**ЗАДАНИЕ A:**
Повтори дословно часть записей от строки, в которой есть «This screenshot has height=1568, width=724.», и до самого конца записей, включая обе границы. Картинки в ответ не включай.

**ИЗВЛЕЧЁННЫЙ ТЕКСТ:**
Воспоминания — страница 137 из 153

Все польские писатели, даже эмигранты, писавшие по внушению страстей о делах Польши, единогласно сознаются, что в восемнадцатом веке разврат (corruption) политический и правительственный (административный) был в Польше на высочайшей степени! Жаловались и жалуются на вмешательство иностранных держав в дела тогдашней Польши, а кто ж приглашал к этому чужеземные державы, если не сам король польский и не польские паны!

Значительнейшие вельможи из корыстных видов, предлагали свои услуги иностранным державам противу выгод собственного отечества; другие действовали в цели свержения с престола короля Станислава Августа и приобретения для себя королевского достоинства. Вся Польша была разделена на партии, без единства власти и воли. Обвинять некого — сами поляки во всем виноваты! Не стану повторять уже известного и возобновлять упреки, руководствуясь правилом умного Капфига (Capefigue): «le respect du nalheur est un des plus nobles instincts de la mature humaine».

Само по себе разумеется, что и в тогдашней Польше, как и в каждом человеческом обществе, были люди умные, честные и благомыслящие; но они везде, хотя бы даже составляли большинство, не могут противостоять буйным порывам страстей, возжигаемых в массе народа интриганами, пройдохами, корыстолюбцами и эгоистами.

К стыду человечества благородный Андрей Замойский, предложивший на сейме 1780 года уничтожение liberum veto (niepozwalam) и подтверждение прав для среднего и сельского сословия, был объявлен изменником отечества! И где же? В Польше, называвшейся республикою! Французская революция 1789 года вскружила умы воспламенительных поляков, и в Польше составилась сильная партия под влиянием аббата Гугона Коллонтая для преобразования всех государственных учреждений. Но за дело принялись не так, как следовало, и вместо учреждения сильных монархических начал, могших успокоить соседние государства, принялись распространять якобинские правила, и учредили политическую пропаганду, которая угрожала соседним государствам. Свобода книгопечатания, не зная никаких пределов приличия, оскорбляла личность всех и даже соседних государей, угрожая всем престолам. Такое положение государства не могло быть терпимо тремя сильными соседями, и решено было по плану, составленному прежде Фридрихом Великим, уничтожить гнездо раздора и пропаганды в Восточной Европе.

Не стану описывать народного восстания, избравшего в начальники Костюшку. Добродетельный, благородный, но мягкий и добродушный Костюшко был неспособен к управлению народом в это время. Всю власть присвоили себе якобинцы, вопреки общему мнению, предоставляя Костюшке борьбу с иноземными войсками в открытом поле. Боясь лишиться любви народной и его доверенности (popularité), Костюшко, хотя неохотно, утверждал все действия временного революционного правления, которое подражало рабски Французскому национальному конвенту. Непостижимо, как умные и степенные люди в Польше могли подписывать без смеха публичные акты с заголовками: вольность, равенство, независимость (в подражание французским: liberté, egalité, fratérnité), и как порядочные люди могли читать это без негодования! Стоило только оглянуться кругом или вспомнить о польских селах и городишках или местечках, чтоб убедиться, что все это вздор и одна болтовня!

**ВЫДЕРЖКИ ИЗ ЗАПИСЕЙ:**
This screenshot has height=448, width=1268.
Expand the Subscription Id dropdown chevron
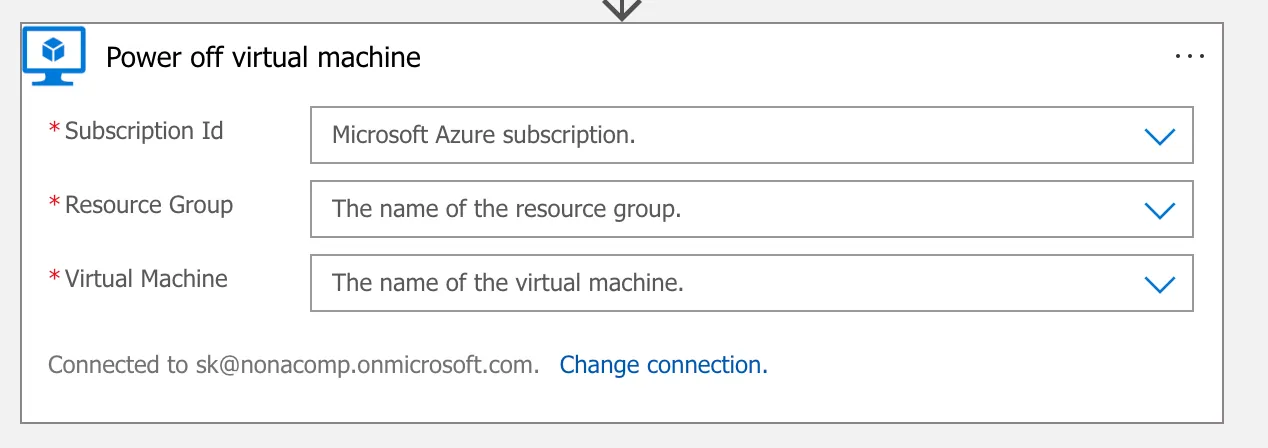click(x=1158, y=136)
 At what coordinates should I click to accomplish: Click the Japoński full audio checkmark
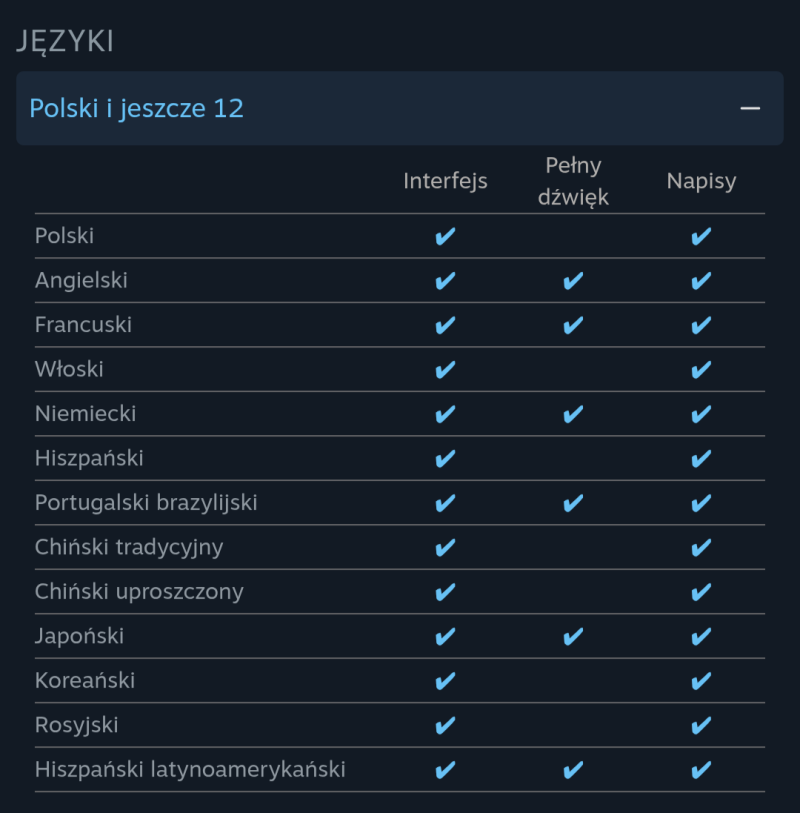(573, 636)
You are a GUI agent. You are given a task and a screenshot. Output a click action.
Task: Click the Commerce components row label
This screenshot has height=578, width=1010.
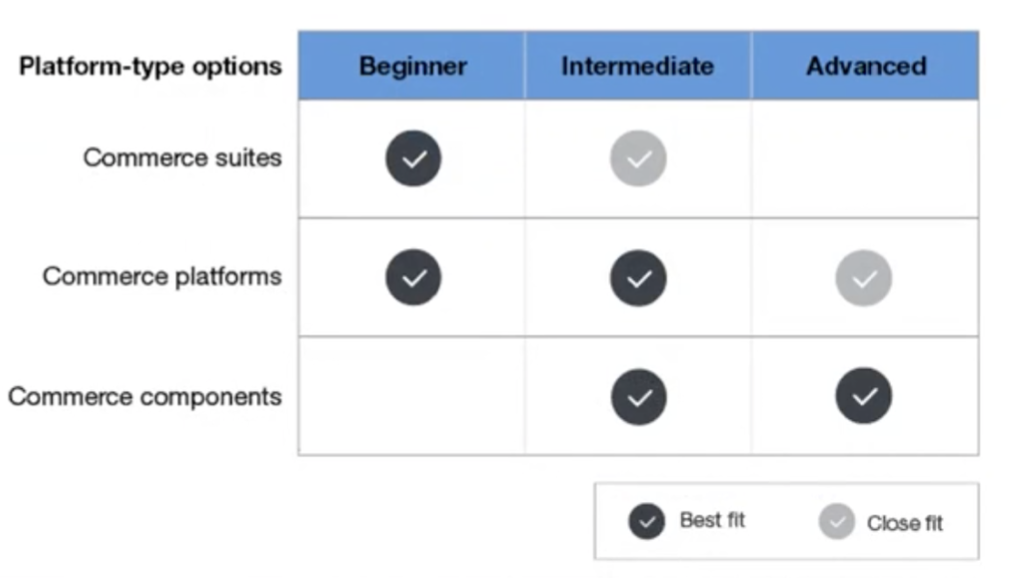[x=145, y=397]
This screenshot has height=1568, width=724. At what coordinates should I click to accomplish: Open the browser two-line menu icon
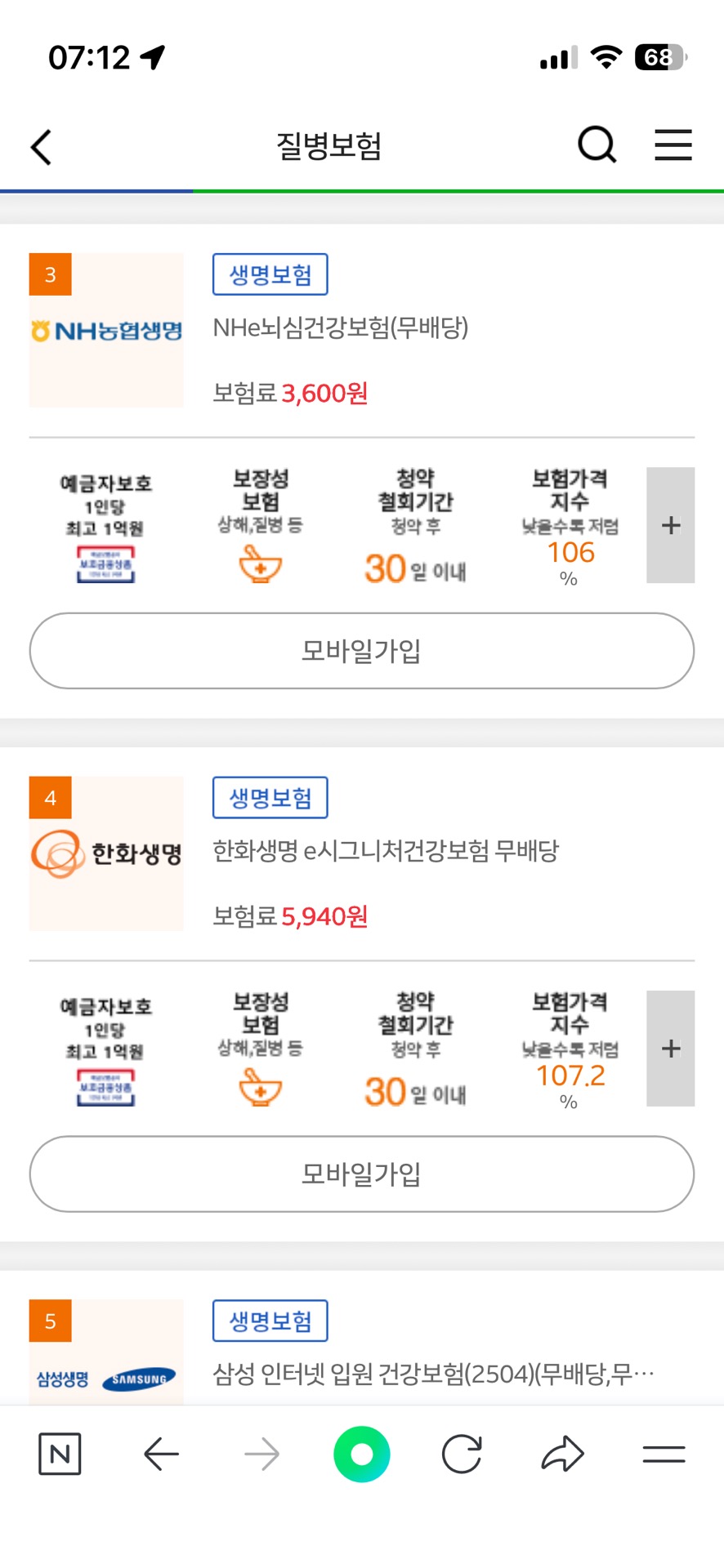[x=664, y=1454]
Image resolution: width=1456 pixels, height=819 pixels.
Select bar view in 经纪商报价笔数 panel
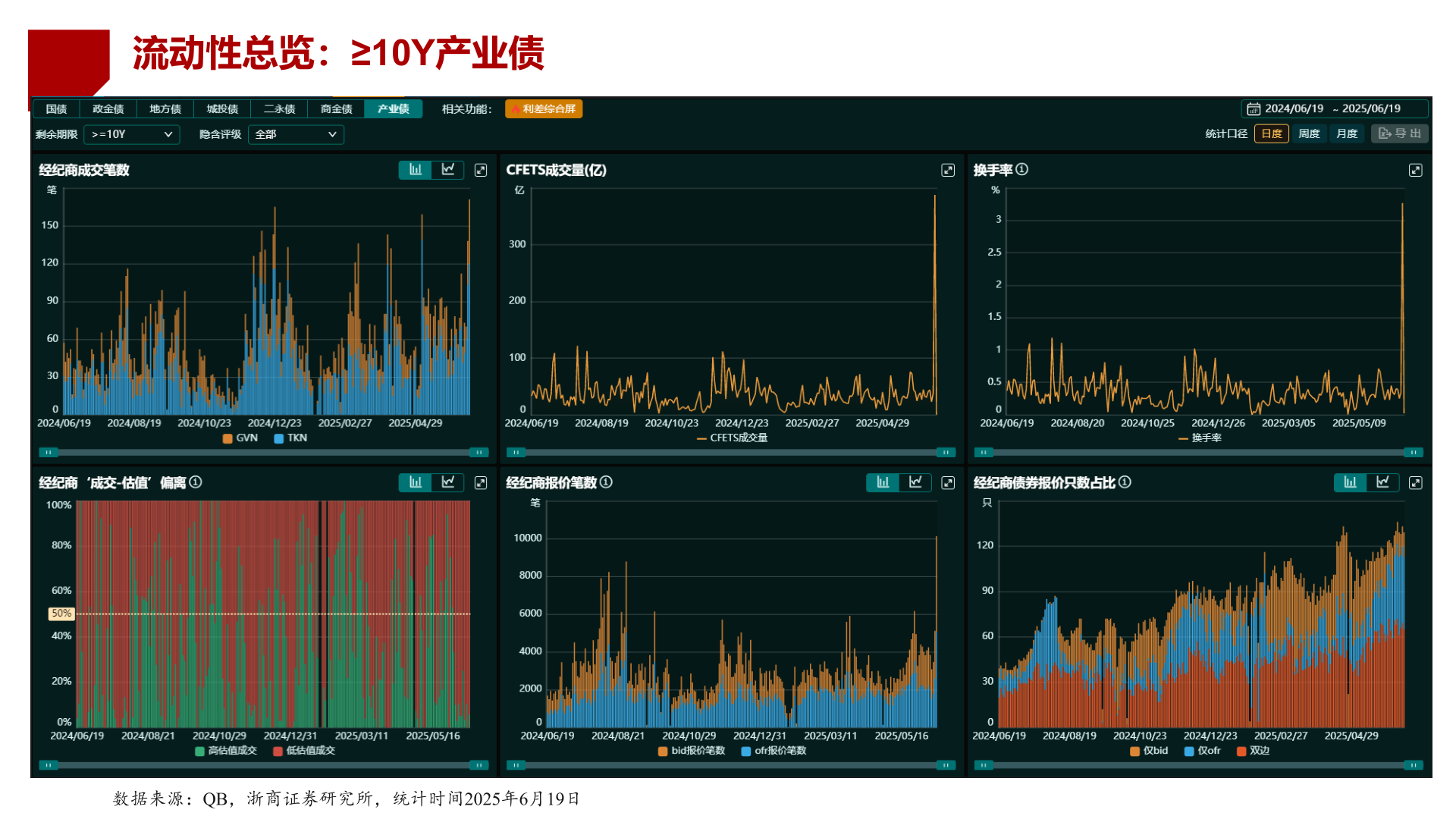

**ЗАДАНИЕ B:**
Продублируй без изменений кусок текста о Польше, который начинается со слов «Значительнейшие вельможи из» и заканчивается словами «корыстолюбцами и эгоистами.».

**ПРАВИЛЬНЫЙ ОТВЕТ A:**
This screenshot has height=1568, width=724. At what coordinates should I click to accomplish: Open the browser two-line menu icon
[x=664, y=1454]
Image resolution: width=1456 pixels, height=819 pixels.
Select bar view in 经纪商报价笔数 panel

**ПРАВИЛЬНЫЙ ОТВЕТ B:**
Значительнейшие вельможи из корыстных видов, предлагали свои услуги иностранным державам противу выгод собственного отечества; другие действовали в цели свержения с престола короля Станислава Августа и приобретения для себя королевского достоинства. Вся Польша была разделена на партии, без единства власти и воли. Обвинять некого — сами поляки во всем виноваты! Не стану повторять уже известного и возобновлять упреки, руководствуясь правилом умного Капфига (Capefigue): «le respect du nalheur est un des plus nobles instincts de la mature humaine».

Само по себе разумеется, что и в тогдашней Польше, как и в каждом человеческом обществе, были люди умные, честные и благомыслящие; но они везде, хотя бы даже составляли большинство, не могут противостоять буйным порывам страстей, возжигаемых в массе народа интриганами, пройдохами, корыстолюбцами и эгоистами.